文章:
脑转移作为预防和治疗的靶点
Brain metastases as preventive and therapeutic targets
原文发布日期:2011-04-07
DOI: 10.1038/nrc3053
类型: Review Article
开放获取: 否
要点:
- Brain metastases are most common in patients with lung cancers, breast cancers or melanoma.
- Treatment includes surgery and radiation therapy. Whole-brain radiation therapy (WBRT) has been shown to prevent lung cancer brain metastases, but causes cognitive decline.
- In animal models of brain metastasis, tumour cells crawl outside the blood vessels and interact with an inflamed neural microenvironment to colonize the brain.
- Alterations in the expression of several genes, including ERBB2, ST6GALNAC5, TCF, transforming growth factor-β (TGFB), vascular endothelial growth factor (VEGF), Serpine1 and Timp1, have modulated brain metastasis.
- Chemotherapeutic efficacy for brain metastases remains disappointing.
- In experimental models, brain metastases opened the blood–brain barrier (BBB) several-fold over the normal brain, but only 10% of lesions exhibited sufficient drug permeability to mount an apoptotic response to chemotherapy.
- BBB-permeable drugs are needed to improve chemotherapeutic efficacy.
- Prevention of brain metastasis formation in mice has been observed in response to lapatinib, vorinostat, pazopanib, signal transducer and activator of transcription 3 (STAT3) inhibitors and VEGF receptor (VEGFR) inhibitors.
- New trial designs could test drugs for the prevention of brain metastases. Secondary prevention trials would determine the time to the development of a new brain metastasis in patients with either one or several existing lesions.
- Radiosensitizers may improve the efficacy of radiation therapy while sparing normal tissue.

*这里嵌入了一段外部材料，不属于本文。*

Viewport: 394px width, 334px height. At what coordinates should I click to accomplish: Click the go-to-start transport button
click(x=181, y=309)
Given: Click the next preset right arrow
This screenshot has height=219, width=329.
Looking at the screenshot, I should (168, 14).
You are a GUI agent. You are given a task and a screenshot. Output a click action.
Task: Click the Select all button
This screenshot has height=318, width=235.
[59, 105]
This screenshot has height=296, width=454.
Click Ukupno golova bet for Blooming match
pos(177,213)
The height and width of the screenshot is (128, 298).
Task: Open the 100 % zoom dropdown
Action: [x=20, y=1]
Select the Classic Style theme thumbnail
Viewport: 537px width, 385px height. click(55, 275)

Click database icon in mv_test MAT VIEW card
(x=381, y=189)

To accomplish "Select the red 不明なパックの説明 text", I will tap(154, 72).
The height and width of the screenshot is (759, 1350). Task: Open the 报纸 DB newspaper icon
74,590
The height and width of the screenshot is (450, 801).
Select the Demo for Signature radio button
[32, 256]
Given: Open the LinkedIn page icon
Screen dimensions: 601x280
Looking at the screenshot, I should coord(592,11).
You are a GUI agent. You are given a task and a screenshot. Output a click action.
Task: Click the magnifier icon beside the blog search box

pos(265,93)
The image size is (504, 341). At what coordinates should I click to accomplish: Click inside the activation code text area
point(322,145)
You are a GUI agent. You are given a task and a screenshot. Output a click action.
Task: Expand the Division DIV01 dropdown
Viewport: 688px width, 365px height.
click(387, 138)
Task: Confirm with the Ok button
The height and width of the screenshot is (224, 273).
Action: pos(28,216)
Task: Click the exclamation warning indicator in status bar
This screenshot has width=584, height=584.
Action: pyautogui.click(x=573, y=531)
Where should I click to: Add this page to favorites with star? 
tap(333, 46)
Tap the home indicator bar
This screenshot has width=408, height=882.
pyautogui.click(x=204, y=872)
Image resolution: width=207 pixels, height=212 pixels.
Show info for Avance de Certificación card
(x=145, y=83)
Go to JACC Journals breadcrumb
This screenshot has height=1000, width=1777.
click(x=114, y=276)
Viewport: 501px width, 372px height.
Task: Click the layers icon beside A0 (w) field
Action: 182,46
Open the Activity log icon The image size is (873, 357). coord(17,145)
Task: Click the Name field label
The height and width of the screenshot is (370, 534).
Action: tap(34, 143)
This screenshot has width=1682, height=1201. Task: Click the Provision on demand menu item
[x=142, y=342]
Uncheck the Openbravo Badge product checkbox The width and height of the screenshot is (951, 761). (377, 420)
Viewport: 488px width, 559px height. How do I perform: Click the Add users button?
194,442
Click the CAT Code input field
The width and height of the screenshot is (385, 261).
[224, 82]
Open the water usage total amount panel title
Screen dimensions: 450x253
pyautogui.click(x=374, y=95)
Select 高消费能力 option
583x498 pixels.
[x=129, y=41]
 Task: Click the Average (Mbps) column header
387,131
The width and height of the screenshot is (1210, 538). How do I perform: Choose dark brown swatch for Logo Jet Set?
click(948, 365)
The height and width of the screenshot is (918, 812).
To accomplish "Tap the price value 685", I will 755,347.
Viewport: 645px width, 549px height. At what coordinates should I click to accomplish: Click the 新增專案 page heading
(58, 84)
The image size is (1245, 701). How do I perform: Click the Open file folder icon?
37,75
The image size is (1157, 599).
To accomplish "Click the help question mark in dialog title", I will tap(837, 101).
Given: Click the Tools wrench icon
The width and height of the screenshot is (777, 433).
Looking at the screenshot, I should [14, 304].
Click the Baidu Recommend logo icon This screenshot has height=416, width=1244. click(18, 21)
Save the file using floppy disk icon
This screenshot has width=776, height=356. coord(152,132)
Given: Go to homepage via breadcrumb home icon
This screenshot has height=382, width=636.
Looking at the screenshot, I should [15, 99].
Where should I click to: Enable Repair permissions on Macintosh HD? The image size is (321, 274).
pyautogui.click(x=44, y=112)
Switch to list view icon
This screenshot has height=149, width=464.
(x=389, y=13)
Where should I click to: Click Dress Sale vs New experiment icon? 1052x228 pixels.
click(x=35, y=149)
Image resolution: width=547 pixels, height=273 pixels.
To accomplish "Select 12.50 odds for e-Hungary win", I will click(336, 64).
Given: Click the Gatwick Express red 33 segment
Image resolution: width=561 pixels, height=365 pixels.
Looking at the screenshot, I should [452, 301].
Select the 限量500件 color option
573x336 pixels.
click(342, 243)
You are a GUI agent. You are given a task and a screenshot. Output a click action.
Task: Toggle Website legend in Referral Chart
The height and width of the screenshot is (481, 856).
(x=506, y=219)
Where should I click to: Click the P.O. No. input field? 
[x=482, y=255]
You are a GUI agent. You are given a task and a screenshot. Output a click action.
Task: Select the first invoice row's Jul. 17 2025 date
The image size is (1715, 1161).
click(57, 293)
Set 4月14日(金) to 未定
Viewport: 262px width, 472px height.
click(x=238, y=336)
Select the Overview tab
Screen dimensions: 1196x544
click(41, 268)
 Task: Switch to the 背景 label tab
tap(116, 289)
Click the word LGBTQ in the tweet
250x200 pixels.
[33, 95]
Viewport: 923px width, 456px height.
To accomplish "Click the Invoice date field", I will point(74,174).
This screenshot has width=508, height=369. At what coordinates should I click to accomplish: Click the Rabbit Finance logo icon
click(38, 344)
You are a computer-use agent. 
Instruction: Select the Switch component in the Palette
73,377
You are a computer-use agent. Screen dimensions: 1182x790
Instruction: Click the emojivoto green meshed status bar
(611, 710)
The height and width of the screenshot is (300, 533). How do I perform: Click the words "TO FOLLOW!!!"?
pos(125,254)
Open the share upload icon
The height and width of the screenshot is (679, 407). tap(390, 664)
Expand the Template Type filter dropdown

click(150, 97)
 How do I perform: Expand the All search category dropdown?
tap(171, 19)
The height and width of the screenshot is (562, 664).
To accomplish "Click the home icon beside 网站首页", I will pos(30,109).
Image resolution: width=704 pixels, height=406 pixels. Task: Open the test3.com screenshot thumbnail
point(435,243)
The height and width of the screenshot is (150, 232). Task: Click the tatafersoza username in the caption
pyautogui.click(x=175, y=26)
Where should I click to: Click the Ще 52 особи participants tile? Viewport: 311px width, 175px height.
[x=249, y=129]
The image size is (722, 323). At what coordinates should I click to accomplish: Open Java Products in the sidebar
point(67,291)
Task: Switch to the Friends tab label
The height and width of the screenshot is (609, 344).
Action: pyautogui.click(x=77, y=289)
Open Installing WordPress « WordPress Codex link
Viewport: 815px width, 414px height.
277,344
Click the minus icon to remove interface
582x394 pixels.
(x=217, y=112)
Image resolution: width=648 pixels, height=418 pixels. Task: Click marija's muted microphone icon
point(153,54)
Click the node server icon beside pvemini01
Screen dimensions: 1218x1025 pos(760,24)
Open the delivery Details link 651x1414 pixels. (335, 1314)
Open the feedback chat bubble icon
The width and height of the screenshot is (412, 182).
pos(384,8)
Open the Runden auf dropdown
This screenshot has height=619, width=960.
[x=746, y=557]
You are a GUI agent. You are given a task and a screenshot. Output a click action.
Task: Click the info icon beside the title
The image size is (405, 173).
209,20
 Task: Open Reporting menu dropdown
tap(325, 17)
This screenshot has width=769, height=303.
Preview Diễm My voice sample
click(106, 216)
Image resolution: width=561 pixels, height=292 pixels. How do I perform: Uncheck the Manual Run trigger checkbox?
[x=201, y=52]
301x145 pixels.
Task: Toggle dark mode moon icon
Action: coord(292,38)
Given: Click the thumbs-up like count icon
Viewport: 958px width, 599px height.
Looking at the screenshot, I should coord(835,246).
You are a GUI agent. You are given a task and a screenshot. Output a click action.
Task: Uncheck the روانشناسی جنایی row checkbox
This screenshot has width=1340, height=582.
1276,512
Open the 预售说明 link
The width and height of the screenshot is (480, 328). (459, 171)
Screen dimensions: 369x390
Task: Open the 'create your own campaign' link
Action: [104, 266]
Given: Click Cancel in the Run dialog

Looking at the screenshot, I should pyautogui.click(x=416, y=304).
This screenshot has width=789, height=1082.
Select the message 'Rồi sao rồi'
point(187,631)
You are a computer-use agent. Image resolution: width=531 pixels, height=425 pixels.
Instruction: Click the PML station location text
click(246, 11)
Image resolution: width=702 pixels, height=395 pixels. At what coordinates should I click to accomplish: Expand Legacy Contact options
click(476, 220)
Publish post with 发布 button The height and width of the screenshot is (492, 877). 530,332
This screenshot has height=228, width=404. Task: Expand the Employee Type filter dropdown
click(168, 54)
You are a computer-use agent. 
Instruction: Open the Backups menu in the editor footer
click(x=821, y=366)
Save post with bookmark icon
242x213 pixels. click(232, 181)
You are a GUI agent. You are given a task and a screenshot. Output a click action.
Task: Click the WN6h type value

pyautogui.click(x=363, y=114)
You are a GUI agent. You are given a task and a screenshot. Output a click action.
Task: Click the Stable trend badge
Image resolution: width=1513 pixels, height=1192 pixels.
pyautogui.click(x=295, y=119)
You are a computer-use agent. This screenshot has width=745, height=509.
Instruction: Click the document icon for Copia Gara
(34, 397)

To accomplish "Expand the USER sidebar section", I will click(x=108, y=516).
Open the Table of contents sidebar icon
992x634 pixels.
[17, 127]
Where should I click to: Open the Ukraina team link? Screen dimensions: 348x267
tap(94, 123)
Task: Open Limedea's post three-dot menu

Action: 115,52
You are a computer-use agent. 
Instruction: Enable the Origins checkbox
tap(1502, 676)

- Inhibition of the neuroinflammatory response is hypothesized to protect the brain from WBRT-induced cognitive decline.
要点翻译:
- 脑转移最常见于肺癌、乳腺癌或黑色素瘤患者。
- 治疗手段包括手术和放射治疗。全脑放疗已被证实可预防肺癌脑转移,但会导致认知功能下降。
- 在脑转移动物模型中,肿瘤细胞爬出血管并与炎症性神经微环境相互作用实现脑部定植。
- ERBB2、ST6GALNAC5、TCF、转化生长因子-β、血管内皮生长因子、丝氨酸蛋白酶抑制剂1及基质金属蛋白酶抑制剂1等多个基因的表达改变可调控脑转移进程。
- 脑转移的化疗效果仍不理想。
- 实验模型显示,脑转移灶使血脑屏障开放程度较正常脑组织增加数倍,但仅10%的病灶具有足够的药物渗透性以引发化疗凋亡反应。
- 需要开发能透过血脑屏障的药物以提升化疗效果。
- 在动物实验中观察到拉帕替尼、伏立诺他、帕唑帕尼、STAT3抑制剂及VEGFR抑制剂可预防脑转移形成。
- 新型试验设计可测试预防脑转移的药物。二级预防试验将评估已存在单个或多个转移灶的患者出现新脑转移灶的时间。
- 放射增敏剂可在保护正常组织的同时增强放疗效果。
- 理论表明抑制神经炎症反应可保护大脑免受全脑放疗相关的认知功能损伤。
英文摘要:
The incidence of metastasis to the brain is apparently rising in cancer patients and threatens to limit the gains that have been made by new systemic treatments. The brain is considered a 'sanctuary site' as the blood–tumour barrier limits the ability of drugs to enter and kill tumour cells. Translational research examining metastasis to the brain needs to be multi-disciplinary, marrying advanced chemistry, blood–brain barrier pharmacokinetics, neurocognitive testing and radiation biology with metastasis biology, to develop and implement new clinical trial designs. Advances in the chemoprevention of brain metastases, the validation of tumour radiation sensitizers and the amelioration of cognitive deficits caused by whole-brain radiation therapy are discussed.
摘要翻译:
脑转移瘤在癌症患者中的发病率明显上升,并可能抵消新型全身治疗所带来的获益。脑被视为“庇护所”,因为血-肿瘤屏障会限制药物进入并杀死肿瘤细胞。针对脑转移的转化研究必须是多学科的,将先进的化学、血-脑屏障药代动力学、神经认知测试和放射生物学与转移生物学结合起来,以开发和实施新的临床试验设计。本文还讨论了脑转移瘤化学预防的进展、肿瘤放射增敏剂的验证以及全脑放射治疗所致认知缺陷的改善。